What you need to do: Could you write out again the records between the lines holding "Click the date 23/10/2024" and "pos(403,457)", inclusive, requests and all, but with every coordinate in the answers scaled by 1.9 and rounded to a whole number, halves going up? Leave the pictures out of your answer.

_____

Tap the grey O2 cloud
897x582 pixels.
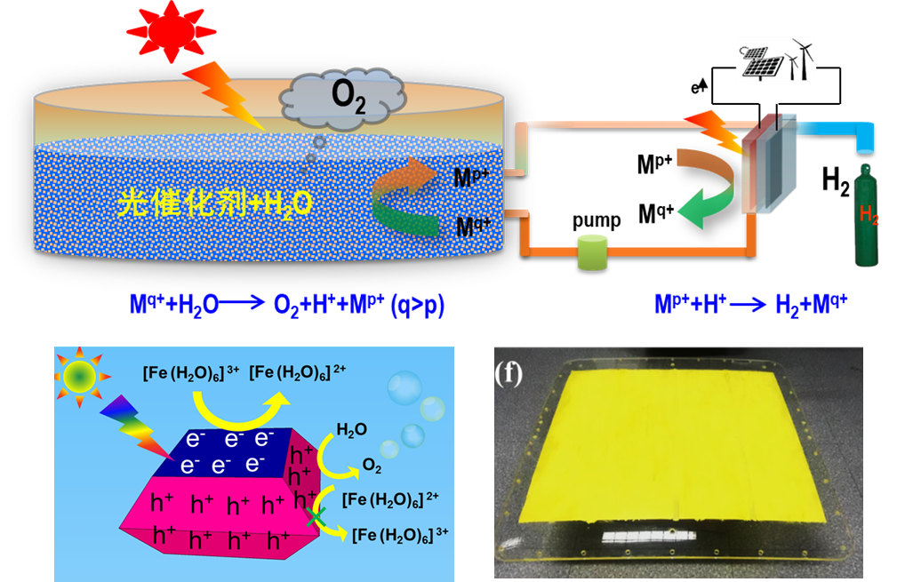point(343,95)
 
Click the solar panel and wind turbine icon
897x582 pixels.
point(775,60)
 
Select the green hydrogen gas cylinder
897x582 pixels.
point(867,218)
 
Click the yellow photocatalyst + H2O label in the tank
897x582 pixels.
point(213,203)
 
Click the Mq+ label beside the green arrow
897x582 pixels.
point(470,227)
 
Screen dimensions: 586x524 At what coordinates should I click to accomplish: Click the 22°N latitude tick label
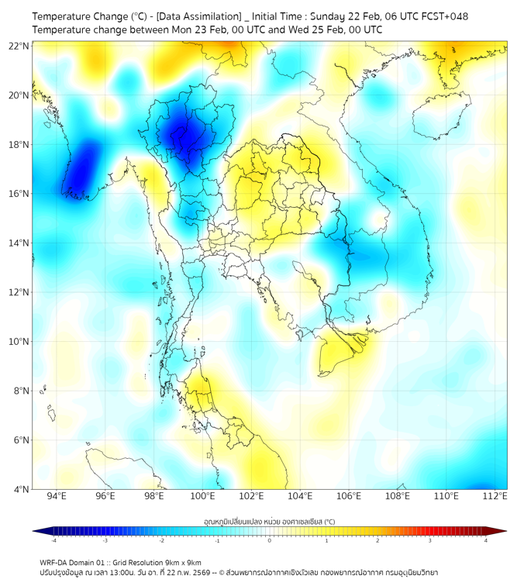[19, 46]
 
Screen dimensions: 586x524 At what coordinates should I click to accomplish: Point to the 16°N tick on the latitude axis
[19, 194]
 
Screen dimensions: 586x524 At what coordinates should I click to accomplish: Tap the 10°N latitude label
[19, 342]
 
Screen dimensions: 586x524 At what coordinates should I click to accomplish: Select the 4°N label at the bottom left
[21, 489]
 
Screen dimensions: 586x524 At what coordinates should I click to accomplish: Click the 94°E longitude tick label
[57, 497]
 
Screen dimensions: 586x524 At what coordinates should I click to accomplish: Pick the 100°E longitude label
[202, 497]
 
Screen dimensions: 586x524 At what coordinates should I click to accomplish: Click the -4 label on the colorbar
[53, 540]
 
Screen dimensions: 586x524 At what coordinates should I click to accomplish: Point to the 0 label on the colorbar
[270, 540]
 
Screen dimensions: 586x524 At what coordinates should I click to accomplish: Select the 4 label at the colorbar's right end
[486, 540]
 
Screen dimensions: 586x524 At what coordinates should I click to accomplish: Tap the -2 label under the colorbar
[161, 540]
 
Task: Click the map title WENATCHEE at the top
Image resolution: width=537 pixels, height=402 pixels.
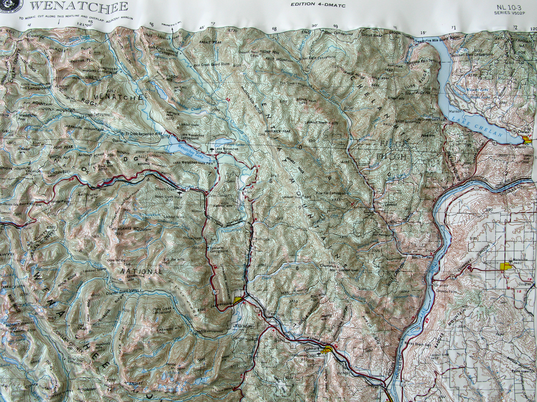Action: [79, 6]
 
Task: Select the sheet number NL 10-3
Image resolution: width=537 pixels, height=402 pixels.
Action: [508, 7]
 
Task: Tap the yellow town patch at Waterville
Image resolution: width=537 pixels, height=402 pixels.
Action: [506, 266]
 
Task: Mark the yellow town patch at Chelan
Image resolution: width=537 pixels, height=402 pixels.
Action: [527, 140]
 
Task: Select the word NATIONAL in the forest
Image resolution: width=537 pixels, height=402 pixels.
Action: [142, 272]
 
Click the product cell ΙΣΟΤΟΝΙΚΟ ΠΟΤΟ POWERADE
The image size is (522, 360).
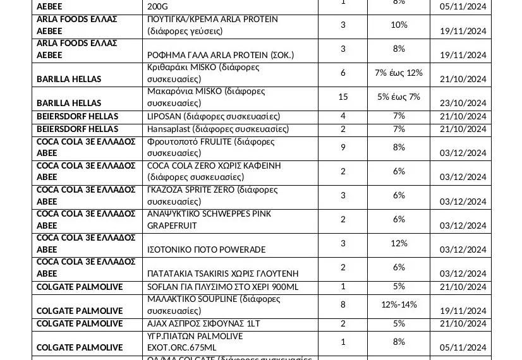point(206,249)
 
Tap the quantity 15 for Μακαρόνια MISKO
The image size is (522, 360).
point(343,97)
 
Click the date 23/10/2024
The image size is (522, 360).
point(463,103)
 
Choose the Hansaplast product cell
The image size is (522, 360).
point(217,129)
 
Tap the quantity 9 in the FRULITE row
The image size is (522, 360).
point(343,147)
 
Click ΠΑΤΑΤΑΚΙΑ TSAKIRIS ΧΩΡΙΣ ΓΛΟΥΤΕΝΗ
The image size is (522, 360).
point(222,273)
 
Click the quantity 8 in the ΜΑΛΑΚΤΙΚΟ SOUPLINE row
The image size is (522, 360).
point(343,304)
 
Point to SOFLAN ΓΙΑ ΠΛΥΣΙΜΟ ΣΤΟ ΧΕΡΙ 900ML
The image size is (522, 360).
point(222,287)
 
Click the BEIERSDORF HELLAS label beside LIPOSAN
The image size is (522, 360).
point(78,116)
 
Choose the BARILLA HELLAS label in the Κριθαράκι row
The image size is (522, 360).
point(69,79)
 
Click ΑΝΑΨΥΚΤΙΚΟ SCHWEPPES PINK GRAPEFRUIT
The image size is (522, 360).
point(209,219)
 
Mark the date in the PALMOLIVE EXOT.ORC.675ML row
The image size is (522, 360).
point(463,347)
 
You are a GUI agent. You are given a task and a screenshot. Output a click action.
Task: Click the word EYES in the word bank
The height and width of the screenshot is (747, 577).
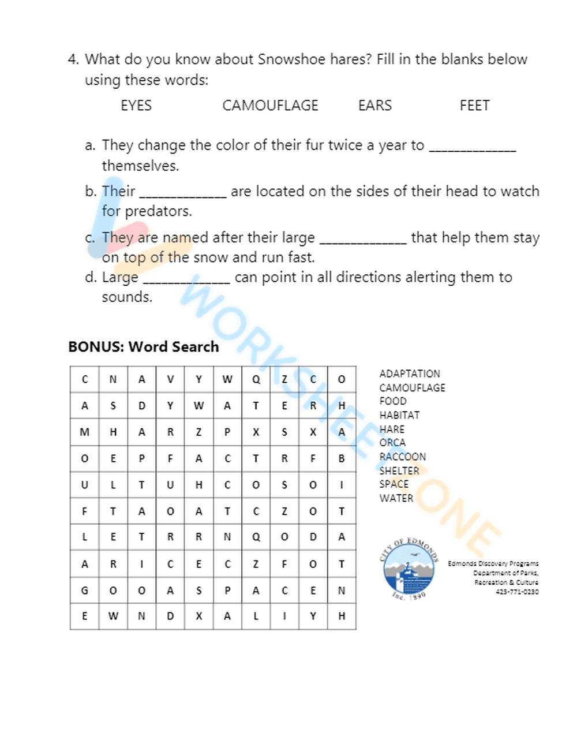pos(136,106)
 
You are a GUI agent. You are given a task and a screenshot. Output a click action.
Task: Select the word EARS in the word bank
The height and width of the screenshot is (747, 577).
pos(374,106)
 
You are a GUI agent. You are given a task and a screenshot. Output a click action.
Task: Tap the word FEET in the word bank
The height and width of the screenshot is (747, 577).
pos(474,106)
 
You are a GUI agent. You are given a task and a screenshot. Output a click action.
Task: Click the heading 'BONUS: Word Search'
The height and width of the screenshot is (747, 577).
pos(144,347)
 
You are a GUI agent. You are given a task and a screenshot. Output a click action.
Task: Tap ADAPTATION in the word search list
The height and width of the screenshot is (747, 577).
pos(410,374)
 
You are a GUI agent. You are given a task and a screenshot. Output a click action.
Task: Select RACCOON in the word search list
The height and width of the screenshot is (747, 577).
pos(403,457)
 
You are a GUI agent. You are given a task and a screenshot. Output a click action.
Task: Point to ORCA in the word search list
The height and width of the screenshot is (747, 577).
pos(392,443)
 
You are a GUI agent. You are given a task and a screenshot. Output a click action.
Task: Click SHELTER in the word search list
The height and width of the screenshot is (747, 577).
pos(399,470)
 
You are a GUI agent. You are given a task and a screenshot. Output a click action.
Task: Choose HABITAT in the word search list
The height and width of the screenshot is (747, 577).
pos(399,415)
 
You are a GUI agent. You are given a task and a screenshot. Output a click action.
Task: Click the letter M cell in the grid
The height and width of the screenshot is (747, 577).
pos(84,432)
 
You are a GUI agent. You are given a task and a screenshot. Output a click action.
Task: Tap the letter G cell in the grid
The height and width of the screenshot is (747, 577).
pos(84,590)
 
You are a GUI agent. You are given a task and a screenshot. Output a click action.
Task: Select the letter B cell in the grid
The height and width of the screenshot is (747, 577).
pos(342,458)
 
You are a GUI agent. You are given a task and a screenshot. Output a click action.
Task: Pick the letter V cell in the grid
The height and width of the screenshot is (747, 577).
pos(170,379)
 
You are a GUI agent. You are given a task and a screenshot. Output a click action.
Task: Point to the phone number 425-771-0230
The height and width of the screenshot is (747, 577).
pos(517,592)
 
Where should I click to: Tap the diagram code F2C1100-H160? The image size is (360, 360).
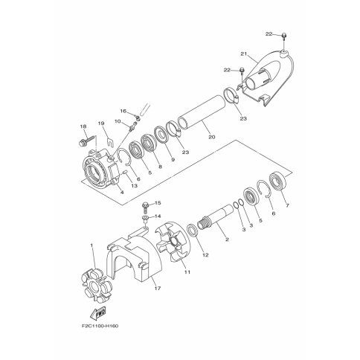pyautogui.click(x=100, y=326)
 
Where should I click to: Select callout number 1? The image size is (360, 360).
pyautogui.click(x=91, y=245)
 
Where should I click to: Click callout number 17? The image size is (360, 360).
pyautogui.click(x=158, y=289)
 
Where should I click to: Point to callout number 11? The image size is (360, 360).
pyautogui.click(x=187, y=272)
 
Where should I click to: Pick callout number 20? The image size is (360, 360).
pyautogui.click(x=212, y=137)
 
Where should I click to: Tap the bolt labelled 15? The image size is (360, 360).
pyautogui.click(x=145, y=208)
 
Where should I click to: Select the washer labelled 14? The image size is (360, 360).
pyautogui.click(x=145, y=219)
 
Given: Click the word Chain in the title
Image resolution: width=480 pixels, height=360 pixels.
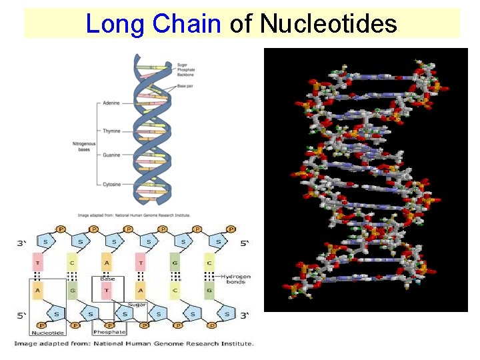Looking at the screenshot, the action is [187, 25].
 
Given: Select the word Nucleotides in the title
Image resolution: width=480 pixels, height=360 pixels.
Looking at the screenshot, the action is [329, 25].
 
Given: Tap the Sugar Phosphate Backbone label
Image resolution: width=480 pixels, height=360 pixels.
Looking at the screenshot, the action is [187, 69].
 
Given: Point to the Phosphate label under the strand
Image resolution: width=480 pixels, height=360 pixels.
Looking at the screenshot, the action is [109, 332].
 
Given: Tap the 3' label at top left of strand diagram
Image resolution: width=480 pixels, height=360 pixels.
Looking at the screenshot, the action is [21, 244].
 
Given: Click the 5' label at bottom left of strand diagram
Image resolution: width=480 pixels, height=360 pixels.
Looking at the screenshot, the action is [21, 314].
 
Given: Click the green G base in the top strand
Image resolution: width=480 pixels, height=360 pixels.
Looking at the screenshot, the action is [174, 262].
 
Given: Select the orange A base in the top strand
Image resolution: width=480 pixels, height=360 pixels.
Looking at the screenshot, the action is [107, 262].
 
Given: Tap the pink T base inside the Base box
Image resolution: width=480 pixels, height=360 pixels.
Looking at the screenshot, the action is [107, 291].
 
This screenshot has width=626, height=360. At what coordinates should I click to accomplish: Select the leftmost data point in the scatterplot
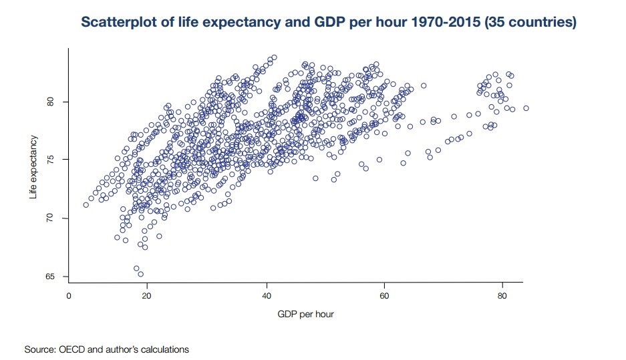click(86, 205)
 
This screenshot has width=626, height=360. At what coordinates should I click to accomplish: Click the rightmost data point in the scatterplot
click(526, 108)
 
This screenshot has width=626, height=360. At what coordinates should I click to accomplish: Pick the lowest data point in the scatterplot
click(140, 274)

_____

Exercise output:
Click the date 23/10/2024
The image size is (522, 360).
point(880,196)
 
Choose the Hansaplast product cell
The image size is (522, 360).
point(412,245)
 
Tap the quantity 9 in the FRULITE row
The image size is (522, 360).
point(652,279)
 
Click ΠΑΤΑΤΑΚΙΑ TSAKIRIS ΧΩΡΙΣ ΓΛΟΥΤΕΝΗ
The image size is (522, 360).
point(422,519)
 
Click the quantity 8 in the ΜΑΛΑΚΤΙΚΟ SOUPLINE row
The image size is (522, 360).
point(652,578)
 
Point to SOFLAN ΓΙΑ ΠΛΥΣΙΜΟ ΣΤΟ ΧΕΡΙ 900ML
The image size is (522, 360).
point(422,545)
 
Click the BEIERSDORF HELLAS label beside LIPOSAN
The image size is (522, 360).
point(148,220)
 
Choose the BARILLA HELLAS label in the Κριθαράκι row
The image size is (522, 360).
point(131,150)
 
Click ΑΝΑΨΥΚΤΙΚΟ SCHWEPPES PINK GRAPEFRUIT
The image size is (522, 360).
point(397,416)
 
Mark the date in the PALMOLIVE EXOT.ORC.675ML row
The image size is (522, 360).
point(880,659)
 
You are a GUI agent. You are given a task and a screenshot. Output a click action.
Task: Click the word EYES in the word bank
The height and width of the screenshot is (747, 577).
pos(258,201)
 
You are a GUI agent. You are given a task and a screenshot. Output a click action.
Task: Select the word EARS in the word bank
The height and width of the screenshot is (747, 577).
pos(711,201)
 
You are a GUI agent. You are given a task and a screenshot. Output a click action.
Task: Tap the word FEET in the word bank
The height and width of the screenshot is (747, 577).
pos(901,201)
 
You are a GUI agent. You are given a task and a screenshot. Output a click action.
Task: Click the heading 'BONUS: Word Search'
The height and width of the screenshot is (747, 577).
pos(274,659)
 
You are a GUI agent. You are given a task and a screenshot. Output a click action.
Task: Tap ADAPTATION in the word search list
The height and width of the screenshot is (747, 577).
pos(779,711)
 
You are a GUI agent. You are given a task and a screenshot. Output a click action.
Task: Select RACCOON in the word search list
The height and width of the screenshot is (747, 577).
pos(766,868)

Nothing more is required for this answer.